Nu een deel van de vorderingen in reconventie toewijsbaar is, zal dit, zoals [gedaagde] vordert, verrekend worden met de toewijsbare vorderingen in conventie.
4.20.
[eiser] vordert [gedaagde] te veroordelen tot betaling van de beslagkosten. Deze vordering is gelet op het bepaalde in artikel 706 Rv toewijsbaar. De beslagkosten worden begroot op € 340,53 aan deurwaarderskosten, € 291,00 aan griffierecht en € 452,00 aan salaris gemachtigde.

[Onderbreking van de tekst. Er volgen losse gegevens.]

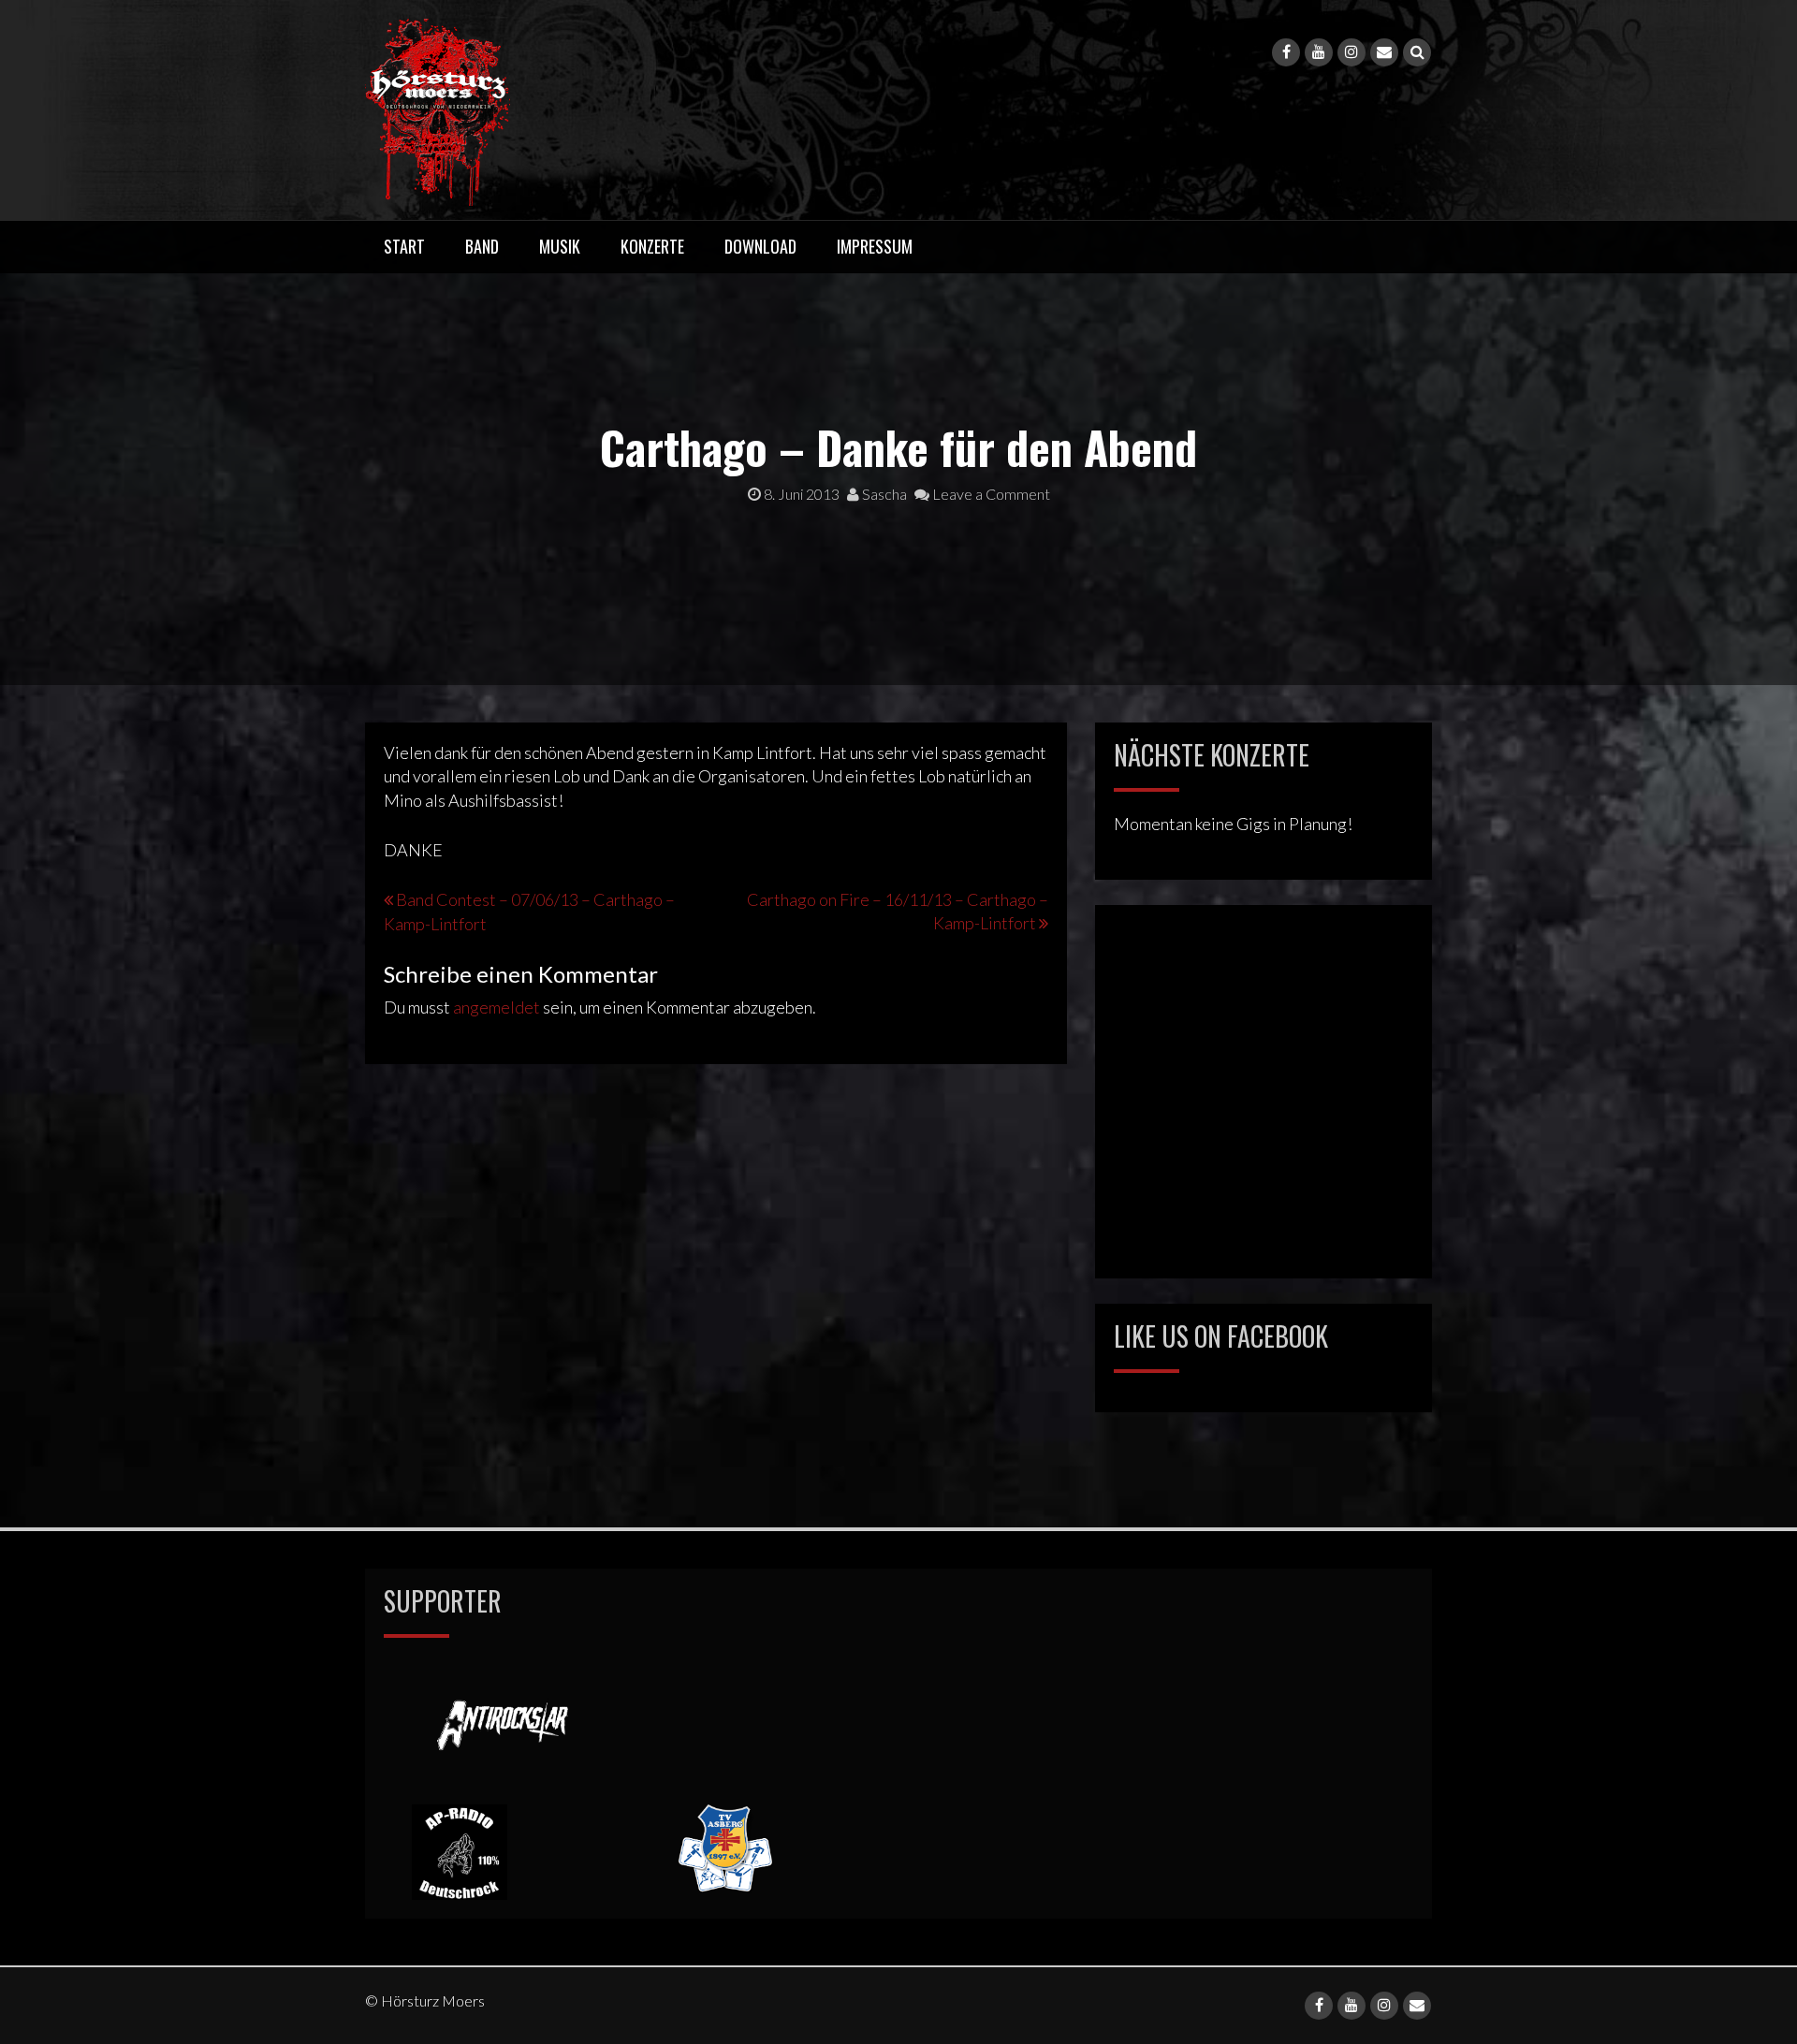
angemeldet (496, 1007)
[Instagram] (1351, 52)
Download (760, 246)
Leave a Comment (989, 494)
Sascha (883, 494)
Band (482, 246)
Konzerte (652, 246)
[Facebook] (1286, 52)
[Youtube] (1319, 52)
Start (404, 246)
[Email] (1384, 52)
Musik (559, 246)
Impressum (875, 246)
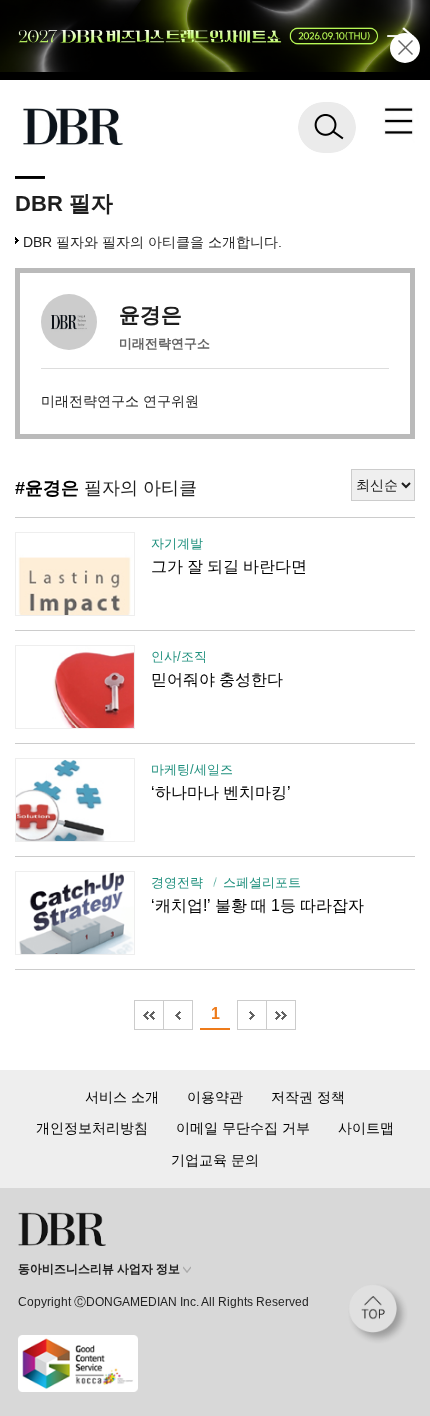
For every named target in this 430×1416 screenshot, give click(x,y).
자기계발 (177, 544)
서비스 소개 (122, 1097)
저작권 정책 (308, 1097)
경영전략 (177, 883)
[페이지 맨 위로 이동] (378, 1314)
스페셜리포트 (262, 883)
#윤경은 (47, 488)
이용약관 (215, 1097)
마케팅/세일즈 (192, 770)
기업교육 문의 (215, 1160)
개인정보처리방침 (92, 1128)
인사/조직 (179, 657)
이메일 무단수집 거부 (243, 1128)
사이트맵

in conventie en in reconventie
4.21.
Aangezien elk van partijen als op enig punt in het ongelijk gesteld is te beschouwen, zullen de overige proceskosten in conventie en in reconventie worden gecompenseerd op de hierna te vermelden wijze.

5.De beslissing

De kantonrechter
in conventie en in reconventie
5.1.
veroordeelt [gedaagde] om aan [eiser] te betalen:
- het netto equivalent van € 72.409,00 bruto aan ontslagvergoeding;
- € 21.644,94 zijnde de eindafrekening;
- € 22.997,97 aan achterstallige pensioenpremies;
- € 1.083,53 aan beslagkosten;
5.2.
bepaalt dat [gedaagde] de hiervoor in 5.1. genoemde bedragen mag verminderen met de € 75.000,00 die in mindering is gebracht op de rekening courantschuld van [bedrijfsnaam 7] aan [gedaagde] ;
5.3.
bepaalt dat voor zover de vergoeding inzake de eindafrekening wat [gedaagde] aan [eiser] dient te betalen niet geheel wordt voldaan door de in 5.2. genoemde vermindering, het resterende deel wordt vermeerderd met de wettelijke rente als bedoeld in art. 6:119 BW met ingang van 1 oktober 2016 tot de dag van volledige voldoening;
5.4.
bepaalt dat voor zover de vergoeding inzake de achterstallige pensioenpremies wat [gedaagde] aan [eiser] dient te betalen niet geheel wordt voldaan door de in 5.2. genoemde vermindering, het resterende deel wordt vermeerderd met de wettelijke rente als bedoeld in art. 6:119 BW met ingang van 1 januari 2017 tot de dag van volledige voldoening;
5.5.
veroordeelt [eiser] om aan [gedaagde] te betalen:
- € 5.715,36 aan vergoeding voor nutsvoorzieningen;
- € 158,76 per maand voor nutsvoorzieningen vanaf 1 oktober 2016 tot 1 januari 2019, dan wel tot het moment waarop [eiser] een eigen aansluiting heeft gerealiseerd als dit plaatsvindt voor 1 januari 2019;
5.6.
bepaalt dat [gedaagde] de in 5.5. vermelde bedragen die haar toekomen in mindering mag brengen op de in 5.1., 5.3. en 5.4. vermelde door haar aan [eiser] verschuldigde bedragen;
5.7.
verklaart dit vonnis tot zover uitvoerbaar bij voorraad;
5.8.
compenseert de kosten van deze procedure tussen partijen, in die zin dat iedere partij de eigen kosten draagt;
5.9.
wijst het meer of anders gevorderde af.
Dit vonnis is gewezen door mr. R.M. Berendsen en in het openbaar uitgesproken op 28 november 2018.